YOUR OBJECTIVE:
Repeat the entries below exactly and in full.

MATERIAL TO PROCESS:
BEGIN

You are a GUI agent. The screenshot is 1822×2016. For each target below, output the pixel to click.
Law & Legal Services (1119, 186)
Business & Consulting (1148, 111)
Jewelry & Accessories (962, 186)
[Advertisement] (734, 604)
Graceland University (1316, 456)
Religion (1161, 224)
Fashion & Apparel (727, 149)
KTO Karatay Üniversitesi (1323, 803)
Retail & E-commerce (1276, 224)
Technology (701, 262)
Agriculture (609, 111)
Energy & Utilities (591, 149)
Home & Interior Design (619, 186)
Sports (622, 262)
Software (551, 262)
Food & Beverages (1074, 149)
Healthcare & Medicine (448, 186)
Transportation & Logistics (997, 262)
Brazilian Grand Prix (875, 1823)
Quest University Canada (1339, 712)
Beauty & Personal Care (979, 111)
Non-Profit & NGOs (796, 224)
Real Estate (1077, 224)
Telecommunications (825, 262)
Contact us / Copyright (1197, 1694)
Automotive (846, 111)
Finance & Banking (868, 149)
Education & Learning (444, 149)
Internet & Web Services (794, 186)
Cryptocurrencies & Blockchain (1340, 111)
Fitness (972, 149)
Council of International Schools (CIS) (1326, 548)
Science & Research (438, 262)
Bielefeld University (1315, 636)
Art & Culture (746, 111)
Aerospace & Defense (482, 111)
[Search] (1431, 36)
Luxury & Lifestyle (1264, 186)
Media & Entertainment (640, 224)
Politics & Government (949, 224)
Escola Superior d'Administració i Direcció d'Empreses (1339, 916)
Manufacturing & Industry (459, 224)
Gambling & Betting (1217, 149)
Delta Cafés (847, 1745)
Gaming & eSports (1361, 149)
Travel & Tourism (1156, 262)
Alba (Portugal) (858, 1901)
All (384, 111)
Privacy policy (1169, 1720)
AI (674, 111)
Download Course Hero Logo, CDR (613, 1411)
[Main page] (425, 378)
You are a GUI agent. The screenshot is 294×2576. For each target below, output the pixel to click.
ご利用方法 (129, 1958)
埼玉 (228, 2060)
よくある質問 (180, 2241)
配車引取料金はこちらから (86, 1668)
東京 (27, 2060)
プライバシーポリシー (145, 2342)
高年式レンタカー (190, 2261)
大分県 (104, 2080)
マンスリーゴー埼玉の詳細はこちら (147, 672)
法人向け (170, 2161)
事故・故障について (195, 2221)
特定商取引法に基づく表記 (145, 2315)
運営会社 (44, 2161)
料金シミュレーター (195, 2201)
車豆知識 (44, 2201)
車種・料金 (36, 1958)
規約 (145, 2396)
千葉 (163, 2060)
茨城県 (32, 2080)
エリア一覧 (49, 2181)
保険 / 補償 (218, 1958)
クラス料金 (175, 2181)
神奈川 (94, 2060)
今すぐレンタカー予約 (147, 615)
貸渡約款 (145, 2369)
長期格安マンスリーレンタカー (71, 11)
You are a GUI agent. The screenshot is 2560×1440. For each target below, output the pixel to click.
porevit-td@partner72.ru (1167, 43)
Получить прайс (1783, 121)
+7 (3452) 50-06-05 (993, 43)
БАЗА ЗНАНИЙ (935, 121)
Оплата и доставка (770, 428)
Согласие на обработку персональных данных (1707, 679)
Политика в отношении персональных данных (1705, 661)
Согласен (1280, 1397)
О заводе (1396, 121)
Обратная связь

END

SOLUTION FOR THIS EXERCISE:
You are a GUI agent. The screenshot is 1822×2016. For each target below, output the pixel to click.
Law & Legal Services (1119, 186)
Business & Consulting (1148, 111)
Jewelry & Accessories (962, 186)
[Advertisement] (734, 604)
Graceland University (1316, 456)
Religion (1161, 224)
Fashion & Apparel (727, 149)
KTO Karatay Üniversitesi (1323, 803)
Retail & E-commerce (1276, 224)
Technology (701, 262)
Agriculture (609, 111)
Energy & Utilities (591, 149)
Home & Interior Design (619, 186)
Sports (622, 262)
Software (551, 262)
Food & Beverages (1074, 149)
Healthcare & Medicine (448, 186)
Transportation & Logistics (997, 262)
Brazilian Grand Prix (875, 1823)
Quest University Canada (1339, 712)
Beauty & Personal Care (979, 111)
Non-Profit & NGOs (796, 224)
Real Estate (1077, 224)
Telecommunications (825, 262)
Contact us / Copyright (1197, 1694)
Automotive (846, 111)
Finance & Banking (868, 149)
Education & Learning (444, 149)
Internet & Web Services (794, 186)
Cryptocurrencies & Blockchain (1340, 111)
Fitness (972, 149)
Council of International Schools (CIS) (1326, 548)
Science & Research (438, 262)
Bielefeld University (1315, 636)
Art & Culture (746, 111)
Aerospace & Defense (482, 111)
[Search] (1431, 36)
Luxury & Lifestyle (1264, 186)
Media & Entertainment (640, 224)
Politics & Government (949, 224)
Escola Superior d'Administració i Direcció d'Empreses (1339, 916)
Manufacturing & Industry (459, 224)
Gambling & Betting (1217, 149)
Delta Cafés (847, 1745)
Gaming & eSports (1361, 149)
Travel & Tourism (1156, 262)
Alba (Portugal) (858, 1901)
All (384, 111)
Privacy policy (1169, 1720)
AI (674, 111)
Download Course Hero Logo, CDR (613, 1411)
[Main page] (425, 378)
You are a GUI agent. The screenshot is 294×2576. For each target below, output the pixel to click.
ご利用方法 (129, 1958)
埼玉 (228, 2060)
よくある質問 (180, 2241)
配車引取料金はこちらから (86, 1668)
東京 (27, 2060)
プライバシーポリシー (145, 2342)
高年式レンタカー (190, 2261)
大分県 (104, 2080)
マンスリーゴー埼玉の詳細はこちら (147, 672)
法人向け (170, 2161)
事故・故障について (195, 2221)
特定商取引法に基づく表記 (145, 2315)
運営会社 (44, 2161)
料金シミュレーター (195, 2201)
車豆知識 (44, 2201)
車種・料金 (36, 1958)
規約 (145, 2396)
千葉 (163, 2060)
茨城県 (32, 2080)
エリア一覧 (49, 2181)
保険 / 補償 (218, 1958)
クラス料金 (175, 2181)
神奈川 (94, 2060)
今すぐレンタカー予約 (147, 615)
貸渡約款 (145, 2369)
長期格安マンスリーレンタカー (71, 11)
You are a GUI agent. The screenshot is 2560×1440. For each target below, output the pixel to click.
porevit-td@partner72.ru (1167, 43)
Получить прайс (1783, 121)
+7 (3452) 50-06-05 (993, 43)
БАЗА ЗНАНИЙ (935, 121)
Оплата и доставка (770, 428)
Согласие на обработку персональных данных (1707, 679)
Политика в отношении персональных данных (1705, 661)
Согласен (1280, 1397)
О заводе (1396, 121)
Обратная связь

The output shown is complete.